Give back, word for word, the lines in the listing below from the one holding "Click the Lucky Lion fullscreen icon" down to the one holding "Open 'Help and feedback'", both ends included.

*** Data supplied

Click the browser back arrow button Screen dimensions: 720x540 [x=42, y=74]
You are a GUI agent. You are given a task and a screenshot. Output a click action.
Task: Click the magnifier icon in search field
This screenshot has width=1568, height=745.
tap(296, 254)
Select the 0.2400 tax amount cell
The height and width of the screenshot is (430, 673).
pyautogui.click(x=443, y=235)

******
*** Data supplied

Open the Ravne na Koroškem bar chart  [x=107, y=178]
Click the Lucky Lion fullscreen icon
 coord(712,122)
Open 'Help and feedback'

******

● Response for this exercise:
Click the Lucky Lion fullscreen icon
 coord(712,122)
Open 'Help and feedback'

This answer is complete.